Agosti s’intéresse à un couple qui arrive dans une chambre d’hôtel juste après leur mariage. La fête de mariage nous a permis de découvrir une mariée (Ida Galli alias Evelyn Stewart) jeune et séduisante. Quant au marié, il s’agit de Maurice Ronet (encore une fois excellent). Les prénoms des mariés : Carlo et Carla. Situation idyllique ? Eh bien non, car on sent rapidement que Carlo n’est pas spécialement amoureux. Le spectateur apprend que les époux se connaissent depuis 7 ans (7 ans de réflexion ?) et que Carla est enceinte de 2 mois…

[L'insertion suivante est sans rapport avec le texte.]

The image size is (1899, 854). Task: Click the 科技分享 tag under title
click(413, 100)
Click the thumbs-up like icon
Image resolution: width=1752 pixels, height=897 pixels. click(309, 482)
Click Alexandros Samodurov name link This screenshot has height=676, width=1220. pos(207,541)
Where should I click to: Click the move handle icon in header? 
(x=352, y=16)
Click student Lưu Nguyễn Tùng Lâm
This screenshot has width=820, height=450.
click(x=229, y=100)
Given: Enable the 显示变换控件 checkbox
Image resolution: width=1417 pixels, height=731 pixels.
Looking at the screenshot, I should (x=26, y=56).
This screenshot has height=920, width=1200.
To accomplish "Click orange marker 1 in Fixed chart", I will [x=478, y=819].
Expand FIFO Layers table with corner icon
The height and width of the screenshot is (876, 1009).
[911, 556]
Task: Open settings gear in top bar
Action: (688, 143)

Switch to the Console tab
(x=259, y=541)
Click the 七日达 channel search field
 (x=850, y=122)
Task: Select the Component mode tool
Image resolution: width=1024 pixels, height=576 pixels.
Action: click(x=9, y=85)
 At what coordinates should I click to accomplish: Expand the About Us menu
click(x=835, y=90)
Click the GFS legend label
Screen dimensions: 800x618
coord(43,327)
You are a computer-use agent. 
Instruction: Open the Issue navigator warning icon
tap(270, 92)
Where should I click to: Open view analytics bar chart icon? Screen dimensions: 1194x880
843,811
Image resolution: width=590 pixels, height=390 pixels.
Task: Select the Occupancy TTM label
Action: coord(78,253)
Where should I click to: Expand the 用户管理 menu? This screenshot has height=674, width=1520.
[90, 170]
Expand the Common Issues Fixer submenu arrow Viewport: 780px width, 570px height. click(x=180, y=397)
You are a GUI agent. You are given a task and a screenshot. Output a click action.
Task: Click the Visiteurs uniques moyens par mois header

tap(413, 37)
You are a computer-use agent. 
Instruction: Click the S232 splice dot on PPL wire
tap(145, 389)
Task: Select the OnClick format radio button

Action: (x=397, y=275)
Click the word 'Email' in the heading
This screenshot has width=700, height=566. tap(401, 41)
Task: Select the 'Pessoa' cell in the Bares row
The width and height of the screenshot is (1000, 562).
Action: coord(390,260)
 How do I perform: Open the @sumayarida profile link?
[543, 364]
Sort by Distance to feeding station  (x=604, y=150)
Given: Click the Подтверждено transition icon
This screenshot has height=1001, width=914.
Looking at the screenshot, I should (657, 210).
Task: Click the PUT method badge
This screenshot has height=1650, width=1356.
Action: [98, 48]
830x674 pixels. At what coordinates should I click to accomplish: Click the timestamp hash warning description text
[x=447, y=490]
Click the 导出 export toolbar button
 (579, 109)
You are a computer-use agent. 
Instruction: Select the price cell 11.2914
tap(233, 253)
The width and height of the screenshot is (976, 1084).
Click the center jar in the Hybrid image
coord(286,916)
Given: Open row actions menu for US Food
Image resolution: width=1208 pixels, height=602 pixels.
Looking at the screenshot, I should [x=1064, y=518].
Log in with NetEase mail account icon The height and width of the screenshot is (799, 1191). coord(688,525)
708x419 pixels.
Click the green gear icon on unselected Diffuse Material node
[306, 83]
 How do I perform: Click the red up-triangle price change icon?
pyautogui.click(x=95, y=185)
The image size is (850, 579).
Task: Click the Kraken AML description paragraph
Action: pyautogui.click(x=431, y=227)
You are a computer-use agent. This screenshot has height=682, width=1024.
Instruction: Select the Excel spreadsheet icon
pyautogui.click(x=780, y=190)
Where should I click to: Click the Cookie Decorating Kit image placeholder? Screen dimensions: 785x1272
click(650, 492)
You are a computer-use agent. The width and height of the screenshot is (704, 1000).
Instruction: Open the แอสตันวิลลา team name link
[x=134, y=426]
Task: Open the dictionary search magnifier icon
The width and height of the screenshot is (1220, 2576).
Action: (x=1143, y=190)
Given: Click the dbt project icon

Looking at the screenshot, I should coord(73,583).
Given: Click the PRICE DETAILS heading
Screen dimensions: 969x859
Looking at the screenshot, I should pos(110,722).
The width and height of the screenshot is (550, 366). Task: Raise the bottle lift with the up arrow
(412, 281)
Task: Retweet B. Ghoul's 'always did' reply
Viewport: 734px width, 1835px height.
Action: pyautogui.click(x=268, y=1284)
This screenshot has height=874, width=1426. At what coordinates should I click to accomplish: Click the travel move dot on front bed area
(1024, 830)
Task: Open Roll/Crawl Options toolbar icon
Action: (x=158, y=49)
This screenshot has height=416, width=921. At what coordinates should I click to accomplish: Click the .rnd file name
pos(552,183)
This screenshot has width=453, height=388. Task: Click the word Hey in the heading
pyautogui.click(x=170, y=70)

La nuit de noces se révèle tout sauf érotique, du moins dans les attentions réciproques entre époux. L’érotisme est dans les gestes et les envies, ce que la caméra capte parfaitement. Concrètement, la vie de couple s’installe et chacun recherche son confort personnel. Carlo ne trouve pas le sommeil, alors il passe la nuit à se remémorer son passé, tout ce qui l’a conduit là où il en est. Il pense à son enfance dans une famille bourgeoise marquée par la religion catholique et il imagine ce que l’avenir lui réserve probablement.

Ce qui a déplu au Vatican ? Outre la vision du mariage comme un arrangement plus ou moins aliénant (ce que Carlo voit pour l’avenir de son couple est édifiant), de ce qui a échappé à la censure une séquence me paraît révélatrice : une procession religieuse défile sur une hauteur pendant qu’un groupe de jeunes se trémoussent au son d’une guitare électrique et d’une batterie en contrebas. Autant dire que pour le spectateur de 2013, cela semble bien gentil.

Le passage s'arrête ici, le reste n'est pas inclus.